The UK's military death toll in Afghanistan this year has reached 100, after a member of the 1st Battalion The Royal Anglican Regiment was killed last night in Helmand province.
The soldier died as a result of gunshot wounds in Nad-e-Ali, an area which British forces have been trying to secure over the last few months. The Ministry of Defence said that his next of kin had been informed.
Leaders of the armed forces urged the public not to judge the campaign in Afghanistan by the number of fatalities alone.
General Sir David Richards, head of the army, said: "For those of us in the Army, whilst we grieve for a fallen comrade, his loss hardens our determination to succeed.
"The temptation to judge this essential campaign by casualties alone undervalues the tremendous efforts of our forces and our allies, and the progress they are making."
The death was announced hours before defence secretary Bob Ainsworth arrived to visit troops.
Almost twice as many British service personnel have been killed in Helmand so far this year as in the whole of last year, making 2009 the bloodiest year for UK troops since the Falklands war in 1982.
Air Chief Marshal Sir Jock Stirrup, chief of the defence staff, said that 2009 had been a "particularly challenging year", but added: "Our armed forces are making a real difference, and are building the basis for enduring success in Afghanistan."

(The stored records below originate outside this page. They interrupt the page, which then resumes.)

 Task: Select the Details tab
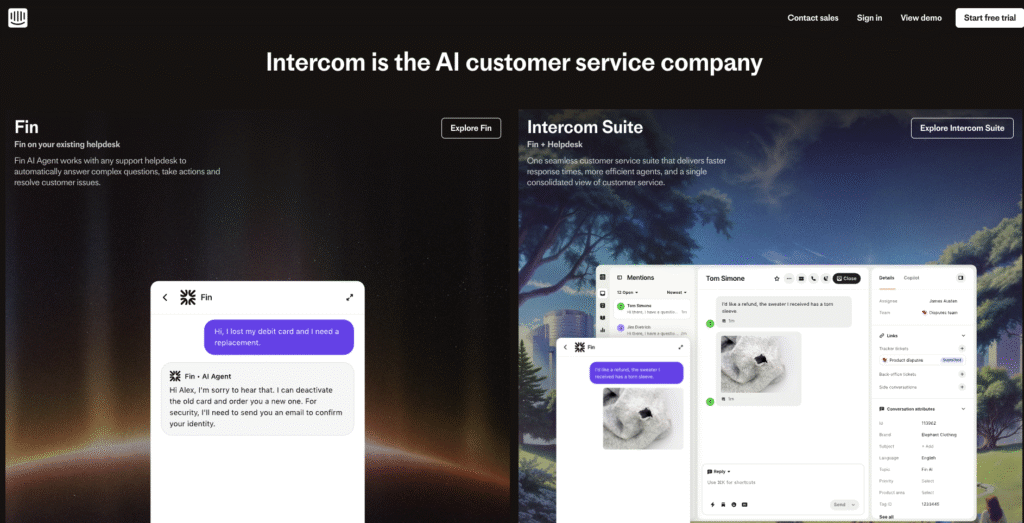[886, 278]
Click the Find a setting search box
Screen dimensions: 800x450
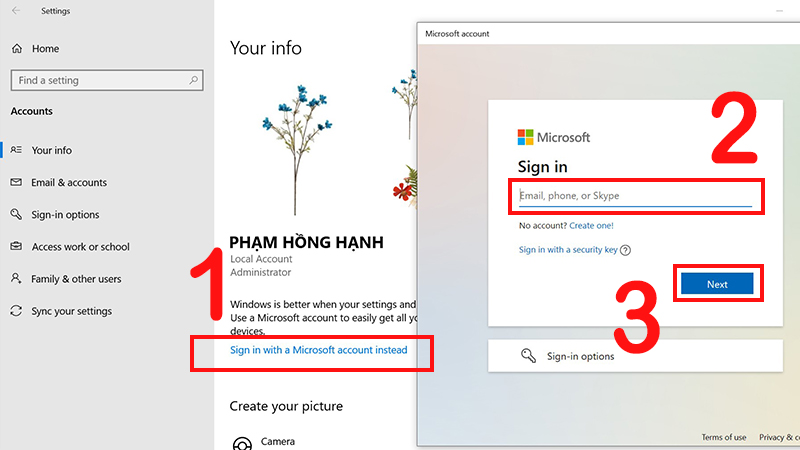click(107, 80)
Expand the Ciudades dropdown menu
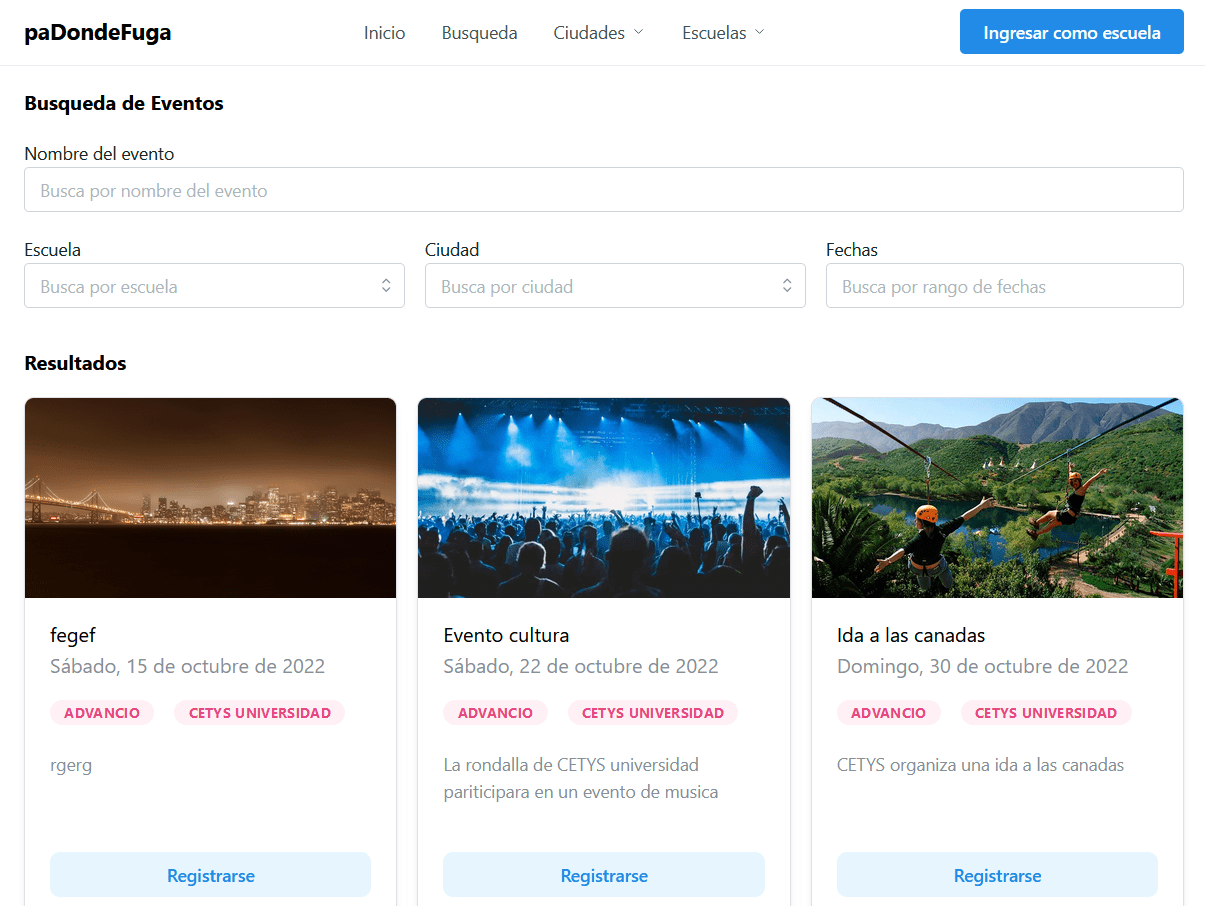The image size is (1205, 906). click(599, 33)
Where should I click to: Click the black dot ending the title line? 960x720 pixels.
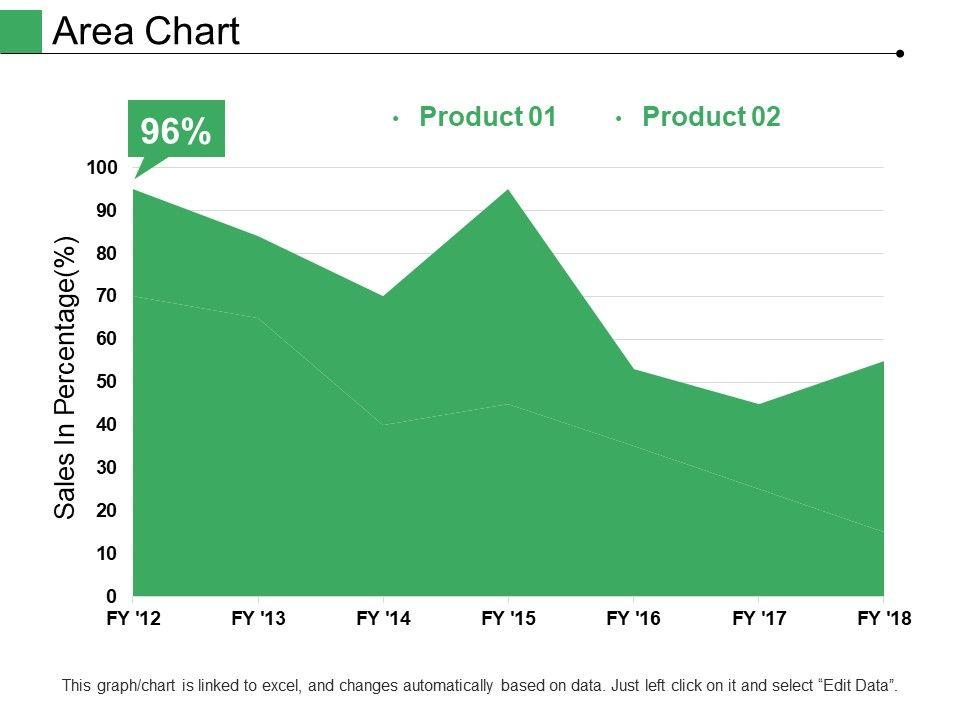pyautogui.click(x=901, y=53)
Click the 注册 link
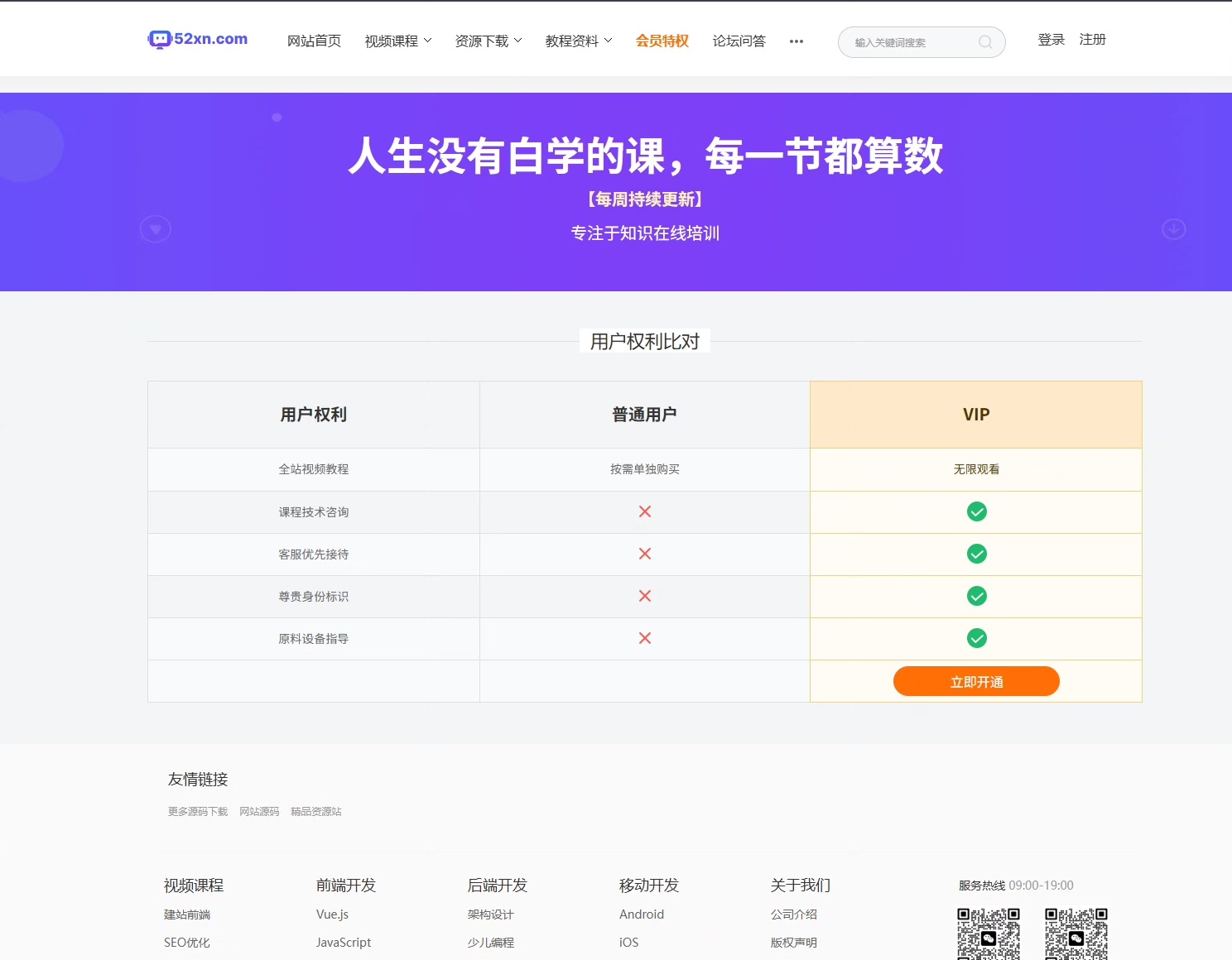1232x960 pixels. (1092, 39)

This death brings the total number of deaths of British soldiers in Afghanistan to 237 since 2001. The vast majority of deaths have been caused by improvised explosive devices.
Prime minister Gordon Brown announced last month that 500 more UK troops would be deployed in Afghanistan, taking the total number to more than 10,000. The US is to send 30,000 more soldiers.
After the announcement of this latest casualty, Brown said: "My thoughts, and the entire nation's, are with the families and friends of every one of those brave men who have died this year; indeed, with every one of our service personnel who have lost their lives serving our country in Afghanistan since 2001."
In a speech later today, Conservative shadow defence secretary Liam Fox is expected to criticise some Nato members for not contributing to the campaign, and call on them to fund the campaign if they do not commit troops.